La valutazione on-off non lede la concorrenza

Tipologia
Notizia
Data
04/09/2020

In un appalto pubblico la previsione di un punteggio basato sul principio on-off non esclude che si possa svolgere comunque un effettivo confronto concorrenziale fra gli offerenti. Lo ha affermato il Consiglio di Stato, sezione sesta, con la sentenza del primo agosto 2020 n. 5026 in una gara in cui 65 punti su 80 venivano attribuiti secondo il principio on-off. In primo grado il Tar aveva accolto il ricorso del secondo classificato che aveva eccepito che tali criteri non lascerebbero alcuno spazio all'iniziativa progettuale dei partecipanti, determinando un appiattimento delle offerte sugli aspetti qualitativi e, pertanto, violando il principio di prevalenza del miglior rapporto qualità-prezzo rispetto ai criteri riferiti al solo elemento del prezzo. Per il Consiglio di Stato se è anche possibile che tale criterio limiti la capacità progettuale e organizzativa del singolo concorrente, precludendo agli offerenti la possibilità di modulare, sotto il profilo qualitativo, la propria proposta e imponendo una sola risposta binaria (si/no) in corrispondenza dei criteri valutativi valorizzati nella documentazione di gara, non esclude la possibilità che tra gli offerenti si svolga comunque un effettivo confronto concorrenziale.

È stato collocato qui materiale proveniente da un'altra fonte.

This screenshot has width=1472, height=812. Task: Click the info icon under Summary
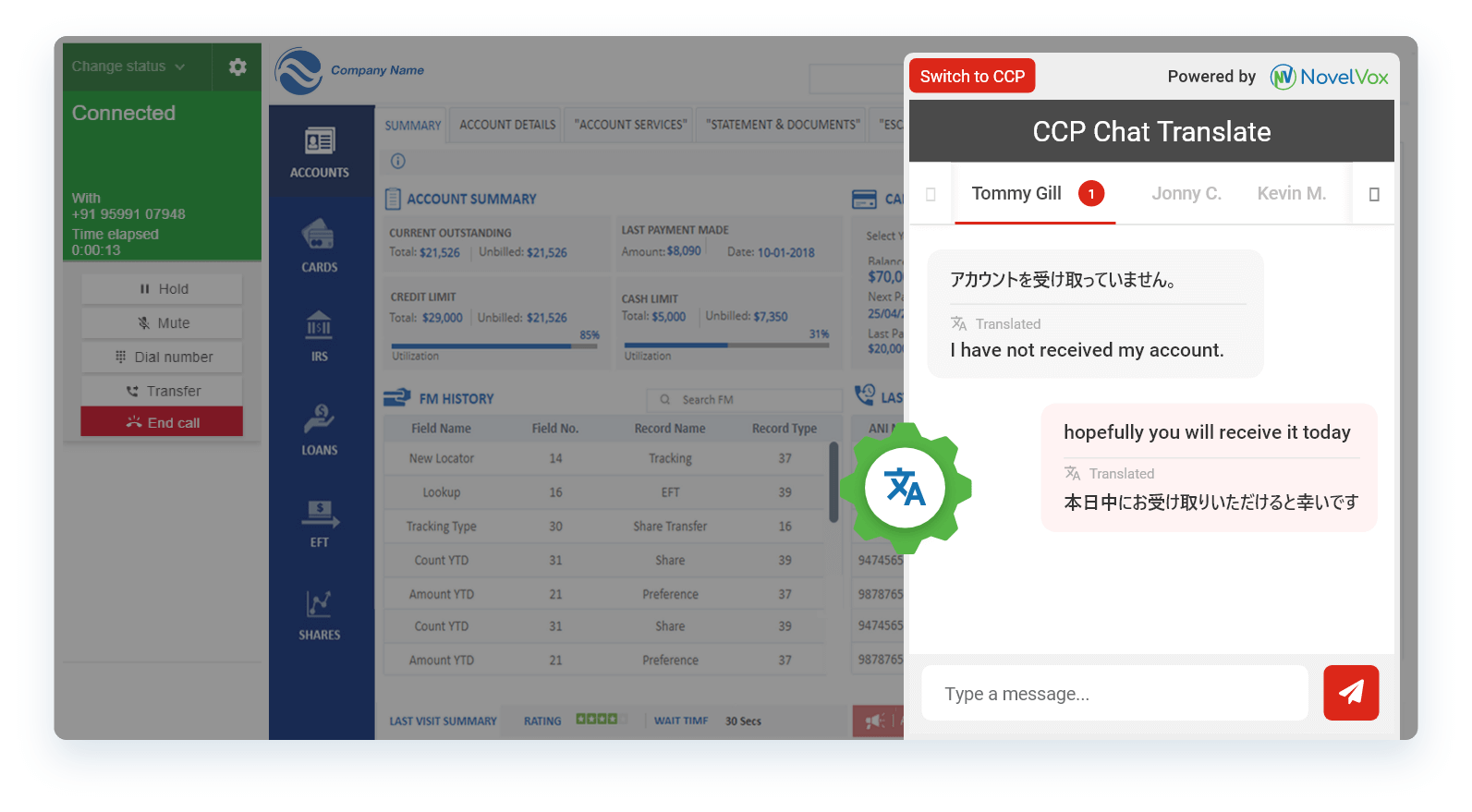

Questo a condizione che siano definiti criteri di valutazione sufficientemente selettivi, a fronte dei quali, pertanto, non può ritenersi certo che tutti i concorrenti soddisferanno gli elementi tecnici richiesti.
Per i giudici, quindi, la mera metodologia di attribuzione del punteggio valutata di per sé, senza tenere conto del grado di selettività dei criteri di valutazione definiti nella documentazione di gara, ovvero della presenza di ulteriori criteri valutativi a punteggio graduabile in sede applicativa tra un minimo e un massimo, non può ritenersi ostativa allo svolgimento di un effettivo confronto concorrenziale tra gli offerenti e, pertanto, in contrasto con il codice appalti. Rimane ferma, in ogni caso, la possibilità per il singolo concorrente di censurare la corretta applicazione del criterio al caso concreto, al fine di verificare se il punteggio fisso, concretamente attribuito (o negato) al concorrente, sia giustificato dalla presenza (o dall'assenza) dell'elemento tecnico oggetto di valutazione.